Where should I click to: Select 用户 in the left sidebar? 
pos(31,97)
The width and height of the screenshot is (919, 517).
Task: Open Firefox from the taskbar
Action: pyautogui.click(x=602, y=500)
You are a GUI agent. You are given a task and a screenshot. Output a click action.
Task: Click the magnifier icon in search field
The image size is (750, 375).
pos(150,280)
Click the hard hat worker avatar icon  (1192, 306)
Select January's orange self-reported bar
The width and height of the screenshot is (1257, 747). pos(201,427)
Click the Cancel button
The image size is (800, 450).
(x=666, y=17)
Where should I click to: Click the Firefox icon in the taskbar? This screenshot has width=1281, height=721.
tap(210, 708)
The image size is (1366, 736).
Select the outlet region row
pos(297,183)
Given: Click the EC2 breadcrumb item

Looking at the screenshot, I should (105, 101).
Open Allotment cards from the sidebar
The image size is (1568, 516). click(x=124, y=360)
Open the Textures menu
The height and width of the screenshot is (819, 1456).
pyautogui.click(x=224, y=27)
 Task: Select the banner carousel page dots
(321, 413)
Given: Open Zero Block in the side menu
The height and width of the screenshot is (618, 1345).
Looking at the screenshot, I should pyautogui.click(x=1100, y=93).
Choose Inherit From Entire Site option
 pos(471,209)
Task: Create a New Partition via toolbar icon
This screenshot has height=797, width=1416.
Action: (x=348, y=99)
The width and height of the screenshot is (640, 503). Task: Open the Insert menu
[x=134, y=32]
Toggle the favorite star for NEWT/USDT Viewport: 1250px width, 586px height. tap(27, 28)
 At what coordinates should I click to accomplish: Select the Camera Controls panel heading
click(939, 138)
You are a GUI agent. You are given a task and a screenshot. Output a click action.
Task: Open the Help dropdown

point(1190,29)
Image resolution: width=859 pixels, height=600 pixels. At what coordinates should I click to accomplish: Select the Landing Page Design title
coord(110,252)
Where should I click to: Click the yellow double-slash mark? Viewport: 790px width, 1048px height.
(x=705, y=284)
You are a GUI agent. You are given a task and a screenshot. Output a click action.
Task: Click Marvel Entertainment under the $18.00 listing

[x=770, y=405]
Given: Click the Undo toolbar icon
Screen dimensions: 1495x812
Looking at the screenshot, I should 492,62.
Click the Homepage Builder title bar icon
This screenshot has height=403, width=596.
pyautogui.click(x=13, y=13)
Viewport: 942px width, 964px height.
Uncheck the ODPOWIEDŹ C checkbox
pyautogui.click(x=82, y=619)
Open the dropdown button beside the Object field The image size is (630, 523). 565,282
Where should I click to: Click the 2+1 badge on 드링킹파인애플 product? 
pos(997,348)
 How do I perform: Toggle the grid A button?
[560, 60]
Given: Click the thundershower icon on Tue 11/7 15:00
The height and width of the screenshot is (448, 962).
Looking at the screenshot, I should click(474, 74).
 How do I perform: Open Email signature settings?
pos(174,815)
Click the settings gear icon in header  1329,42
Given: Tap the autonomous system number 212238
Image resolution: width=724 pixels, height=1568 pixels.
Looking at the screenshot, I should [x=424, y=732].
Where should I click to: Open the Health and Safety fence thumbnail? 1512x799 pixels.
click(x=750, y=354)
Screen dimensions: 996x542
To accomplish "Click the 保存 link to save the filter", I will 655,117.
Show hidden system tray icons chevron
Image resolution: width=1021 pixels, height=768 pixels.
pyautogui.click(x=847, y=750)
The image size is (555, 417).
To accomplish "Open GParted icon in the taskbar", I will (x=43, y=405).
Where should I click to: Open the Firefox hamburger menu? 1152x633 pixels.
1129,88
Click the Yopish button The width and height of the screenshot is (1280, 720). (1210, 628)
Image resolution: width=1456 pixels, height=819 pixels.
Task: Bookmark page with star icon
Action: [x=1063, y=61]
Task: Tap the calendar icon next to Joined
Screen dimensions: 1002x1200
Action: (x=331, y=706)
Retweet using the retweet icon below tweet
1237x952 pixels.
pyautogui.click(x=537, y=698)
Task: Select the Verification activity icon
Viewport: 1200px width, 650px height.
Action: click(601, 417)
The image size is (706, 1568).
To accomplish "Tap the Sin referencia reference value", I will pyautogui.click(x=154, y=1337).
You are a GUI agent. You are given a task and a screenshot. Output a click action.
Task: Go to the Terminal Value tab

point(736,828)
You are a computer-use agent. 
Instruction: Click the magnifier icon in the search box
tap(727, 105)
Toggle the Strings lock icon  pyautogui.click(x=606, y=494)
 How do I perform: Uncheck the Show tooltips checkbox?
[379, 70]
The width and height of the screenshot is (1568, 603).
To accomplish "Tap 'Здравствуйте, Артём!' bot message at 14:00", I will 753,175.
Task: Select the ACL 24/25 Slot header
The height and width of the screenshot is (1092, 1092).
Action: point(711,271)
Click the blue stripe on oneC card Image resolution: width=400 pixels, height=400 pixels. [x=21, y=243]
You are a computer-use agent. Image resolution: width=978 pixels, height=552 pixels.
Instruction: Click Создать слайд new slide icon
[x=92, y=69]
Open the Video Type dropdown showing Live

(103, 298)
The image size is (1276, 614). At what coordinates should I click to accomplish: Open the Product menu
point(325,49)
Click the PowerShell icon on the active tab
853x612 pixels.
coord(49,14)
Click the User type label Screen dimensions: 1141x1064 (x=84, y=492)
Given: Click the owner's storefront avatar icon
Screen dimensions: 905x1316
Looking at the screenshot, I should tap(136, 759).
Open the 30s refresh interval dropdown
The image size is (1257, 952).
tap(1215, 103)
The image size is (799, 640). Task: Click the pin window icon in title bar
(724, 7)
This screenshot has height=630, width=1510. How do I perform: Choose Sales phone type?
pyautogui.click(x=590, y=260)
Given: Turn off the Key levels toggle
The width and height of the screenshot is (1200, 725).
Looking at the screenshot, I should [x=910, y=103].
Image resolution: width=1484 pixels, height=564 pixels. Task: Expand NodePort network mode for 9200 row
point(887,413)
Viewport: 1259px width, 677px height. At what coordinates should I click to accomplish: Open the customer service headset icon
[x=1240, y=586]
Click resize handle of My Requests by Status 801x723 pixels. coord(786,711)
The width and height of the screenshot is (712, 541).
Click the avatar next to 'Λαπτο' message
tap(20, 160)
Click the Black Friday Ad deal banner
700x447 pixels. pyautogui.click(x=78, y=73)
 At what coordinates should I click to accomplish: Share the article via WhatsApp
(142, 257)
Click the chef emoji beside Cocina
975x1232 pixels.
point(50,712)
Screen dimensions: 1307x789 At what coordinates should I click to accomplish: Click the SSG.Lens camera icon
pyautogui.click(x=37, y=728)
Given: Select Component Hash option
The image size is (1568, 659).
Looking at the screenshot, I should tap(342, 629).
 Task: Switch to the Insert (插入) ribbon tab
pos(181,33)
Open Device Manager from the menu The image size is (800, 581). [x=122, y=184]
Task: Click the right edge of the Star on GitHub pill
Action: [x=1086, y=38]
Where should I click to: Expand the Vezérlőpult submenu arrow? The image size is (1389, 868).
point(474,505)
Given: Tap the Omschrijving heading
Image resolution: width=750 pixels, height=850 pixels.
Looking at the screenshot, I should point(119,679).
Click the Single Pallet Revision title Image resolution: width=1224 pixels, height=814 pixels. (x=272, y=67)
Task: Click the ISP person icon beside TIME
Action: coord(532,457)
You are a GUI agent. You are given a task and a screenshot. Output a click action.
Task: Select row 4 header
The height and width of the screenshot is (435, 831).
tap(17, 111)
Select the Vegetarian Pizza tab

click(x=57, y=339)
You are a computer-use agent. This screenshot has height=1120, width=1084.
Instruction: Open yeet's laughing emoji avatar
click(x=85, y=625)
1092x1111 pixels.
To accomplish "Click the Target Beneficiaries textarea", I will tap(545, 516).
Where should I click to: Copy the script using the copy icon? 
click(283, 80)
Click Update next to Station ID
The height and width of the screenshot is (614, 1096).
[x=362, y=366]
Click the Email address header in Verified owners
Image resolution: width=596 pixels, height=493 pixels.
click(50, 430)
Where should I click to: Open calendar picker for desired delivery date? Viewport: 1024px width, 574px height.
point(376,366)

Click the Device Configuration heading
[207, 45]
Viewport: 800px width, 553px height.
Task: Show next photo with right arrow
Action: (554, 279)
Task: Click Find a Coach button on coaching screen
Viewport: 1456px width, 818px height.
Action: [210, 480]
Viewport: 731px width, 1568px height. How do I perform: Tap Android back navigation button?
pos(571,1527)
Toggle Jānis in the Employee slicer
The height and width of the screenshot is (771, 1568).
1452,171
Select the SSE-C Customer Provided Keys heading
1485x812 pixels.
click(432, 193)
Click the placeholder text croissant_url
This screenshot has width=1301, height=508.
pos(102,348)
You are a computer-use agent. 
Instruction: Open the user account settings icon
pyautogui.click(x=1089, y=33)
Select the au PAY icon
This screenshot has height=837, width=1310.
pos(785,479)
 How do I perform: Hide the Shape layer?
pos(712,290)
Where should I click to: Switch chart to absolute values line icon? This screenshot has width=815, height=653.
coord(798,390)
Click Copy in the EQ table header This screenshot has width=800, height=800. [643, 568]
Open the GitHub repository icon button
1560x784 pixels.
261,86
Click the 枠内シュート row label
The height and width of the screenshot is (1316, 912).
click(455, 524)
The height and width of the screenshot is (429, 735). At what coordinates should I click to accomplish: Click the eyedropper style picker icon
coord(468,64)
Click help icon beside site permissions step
-------------------------
- Directions for this task:
This task calls for the number of lines in the entries that contain the string "toolbar", with no accompanying text.

- Exercise answer:
2